Actions to take:
**a)** Answer these questions from the text on Harvey Weinstein's films, one per line:
(i) What abbreviation does it give for The Weinstein Company?
(ii) Which three services does it say many of the films can be watched on?
(iii) Which film and year appear at number 15?
**b)** Reproduce the passage of the text on Harvey Weinstein's films that begins at the words "While Harvey Weinstein" and stops after "15. Lion (2016)".

Selected excerpt:
While Harvey Weinstein might be the lowest form of human life, his movies certainly aren’t. The Weinstein Company or TWC is one of the oldest and most successful corporate bodies in the industry. With its string of box-office successes and gradual construct towards works of art, the now-disgraced name company certainly counts for a lot. The production banner has made some really memorable films, primarily producing for hard-core action movies and box-office conquerers. Here is the list of top movies produced by Harvey Weinstein. You can watch many of these best Weinstein movies on Netflix, Hulu, or Amazon prime.
15. Lion (2016)

Recorded data:
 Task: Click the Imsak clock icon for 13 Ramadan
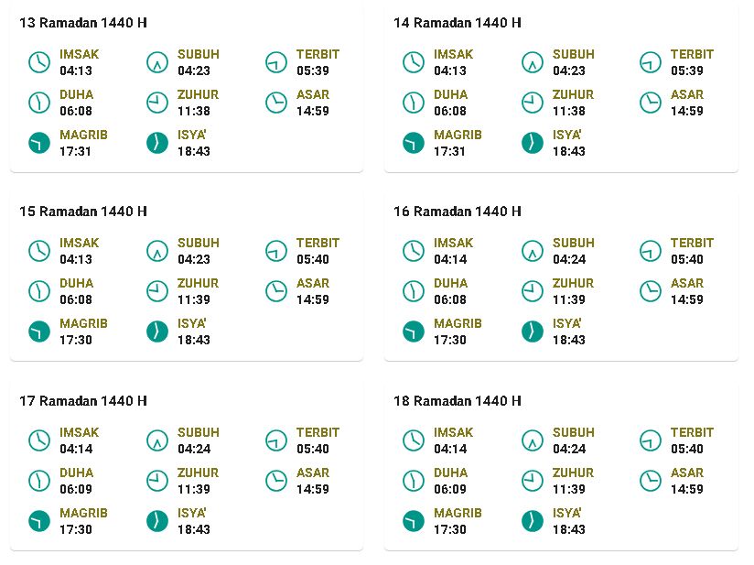click(39, 62)
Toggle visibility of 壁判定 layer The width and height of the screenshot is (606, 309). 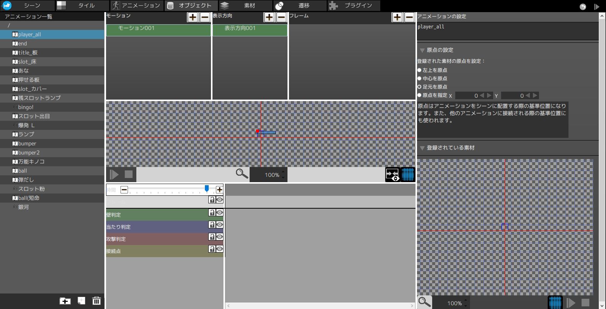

Task-by-task results:
**a)**
(i) TWC
(ii) Netflix, Hulu, and Amazon Prime
(iii) Lion (2016)

**b)**
While Harvey Weinstein might be the lowest form of human life, his movies certainly aren’t. The Weinstein Company or TWC is one of the oldest and most successful corporate bodies in the industry. With its string of box-office successes and gradual construct towards works of art, the now-disgraced name company certainly counts for a lot. The production banner has made some really memorable films, primarily producing for hard-core action movies and box-office conquerers. Here is the list of top movies produced by Harvey Weinstein. You can watch many of these best Weinstein movies on Netflix, Hulu, or Amazon prime.
15. Lion (2016)